= Rick Boland =

Richard Michael Boland (August 7, 1953 – January 30, 2024) was a Newfoundland actor, director, and activist.

==Early life and education==
Richard Michael Francis Peter Aloysius Boland was born in Curling, Newfoundland. His family later relocated to Corner Brook, where he joined the improvisational group Youtheatre.

In 1971, Boland enrolled at Memorial University of Newfoundland to study cultural anthropology and became active in the university's Drama Society. He left his degree program to tour with the Newfoundland Travelling Theatre Company before joining the Mummers Troupe.

==Career==
With the Mummers Troupe, Boland participated in the creation and touring of collective productions that addressed local issues, including Buchans a Mining Town, Gros Mourn, and What's That Got To Do With the Price of Fish? During the early 1980s, he worked with the Resource Centre for the Arts to develop plays based on oral histories, such as Terras de Bacalhau and Makin' Time With the Yanks, for which he archived interview and script materials.

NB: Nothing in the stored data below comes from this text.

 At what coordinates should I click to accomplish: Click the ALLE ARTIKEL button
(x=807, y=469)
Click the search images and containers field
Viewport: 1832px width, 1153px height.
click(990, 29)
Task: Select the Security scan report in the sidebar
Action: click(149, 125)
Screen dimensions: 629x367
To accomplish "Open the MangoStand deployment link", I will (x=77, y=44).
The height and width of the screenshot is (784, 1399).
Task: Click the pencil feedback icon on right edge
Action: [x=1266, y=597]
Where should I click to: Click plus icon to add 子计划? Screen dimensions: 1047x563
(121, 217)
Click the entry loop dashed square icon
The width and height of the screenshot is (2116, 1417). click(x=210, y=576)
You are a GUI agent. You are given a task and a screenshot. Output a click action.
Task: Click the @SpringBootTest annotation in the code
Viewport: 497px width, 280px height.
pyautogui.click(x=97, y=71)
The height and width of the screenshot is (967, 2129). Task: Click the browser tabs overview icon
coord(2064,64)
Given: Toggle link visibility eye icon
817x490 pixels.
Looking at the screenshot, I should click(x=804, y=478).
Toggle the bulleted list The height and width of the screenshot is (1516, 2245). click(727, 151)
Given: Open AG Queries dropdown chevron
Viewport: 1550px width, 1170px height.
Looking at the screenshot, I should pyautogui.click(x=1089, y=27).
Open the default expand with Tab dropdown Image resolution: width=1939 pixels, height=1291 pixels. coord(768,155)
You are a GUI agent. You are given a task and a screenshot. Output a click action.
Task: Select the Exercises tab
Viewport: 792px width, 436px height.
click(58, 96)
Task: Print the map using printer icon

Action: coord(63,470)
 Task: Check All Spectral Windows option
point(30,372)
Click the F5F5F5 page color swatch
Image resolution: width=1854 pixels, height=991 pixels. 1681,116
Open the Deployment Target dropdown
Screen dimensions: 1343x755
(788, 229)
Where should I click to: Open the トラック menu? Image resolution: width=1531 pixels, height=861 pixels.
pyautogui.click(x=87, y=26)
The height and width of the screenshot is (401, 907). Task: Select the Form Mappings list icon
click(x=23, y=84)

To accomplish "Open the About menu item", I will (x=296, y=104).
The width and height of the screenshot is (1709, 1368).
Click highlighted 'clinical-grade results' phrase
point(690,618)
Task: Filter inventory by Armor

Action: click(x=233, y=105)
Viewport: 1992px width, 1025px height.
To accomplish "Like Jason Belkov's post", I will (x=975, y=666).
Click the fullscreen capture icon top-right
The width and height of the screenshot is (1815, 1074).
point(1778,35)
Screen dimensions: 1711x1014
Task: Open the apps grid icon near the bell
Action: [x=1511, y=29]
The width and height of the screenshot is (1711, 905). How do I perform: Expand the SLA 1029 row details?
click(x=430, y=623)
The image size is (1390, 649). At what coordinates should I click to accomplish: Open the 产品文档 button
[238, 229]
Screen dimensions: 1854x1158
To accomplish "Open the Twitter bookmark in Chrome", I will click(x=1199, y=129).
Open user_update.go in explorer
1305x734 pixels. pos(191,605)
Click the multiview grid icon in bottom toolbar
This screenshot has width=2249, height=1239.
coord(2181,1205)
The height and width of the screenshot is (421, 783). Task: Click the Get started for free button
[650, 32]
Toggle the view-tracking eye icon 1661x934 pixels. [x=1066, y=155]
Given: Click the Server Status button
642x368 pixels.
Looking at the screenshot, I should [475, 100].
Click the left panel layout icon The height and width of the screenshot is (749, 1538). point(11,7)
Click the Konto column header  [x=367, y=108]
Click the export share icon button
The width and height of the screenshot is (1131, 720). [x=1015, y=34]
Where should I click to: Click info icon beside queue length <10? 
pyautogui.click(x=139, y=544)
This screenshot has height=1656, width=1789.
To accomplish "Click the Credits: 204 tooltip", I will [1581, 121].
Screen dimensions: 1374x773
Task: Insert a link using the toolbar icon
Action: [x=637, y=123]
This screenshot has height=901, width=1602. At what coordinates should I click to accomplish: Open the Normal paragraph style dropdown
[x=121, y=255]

In 1978, Boland co-founded Rising Tide Theatre with Donna Butt, David Ross, and others. He was a regular performer in the company's annual political satire, Revue, which began in 1984. He also co-authored the New Founde Land Trinity Pageant, a historical walking tour in Trinity created in response to the 1992 cod moratorium to promote cultural tourism. The production's success supported the establishment of Rising Tide’s summer theatre season in the town.

Boland's film credits include Finding Mary March, Extraordinary Visitor, and The Divine Ryans. His television appearances included roles in Yarns From Pigeon Inlet, Up at Ours, and the series Hatching, Matching and Dispatching.

==Activism and archival work==
Boland was involved in political and social activism. A supporter of the New Democratic Party (NDP), he served as a campaign manager and was a candidate for the party in provincial by-elections in 2003 and 2007. He was also active with the LGBTQ community, the Native Friendship Centre (now First Light), and the Newfoundland and Labrador AIDS Committee.

In 1982, Boland co-founded the Newfoundland Performing Arts and Archives Project at Memorial University. In 2009, he was inducted into the Newfoundland and Labrador Arts Council Hall of Honour.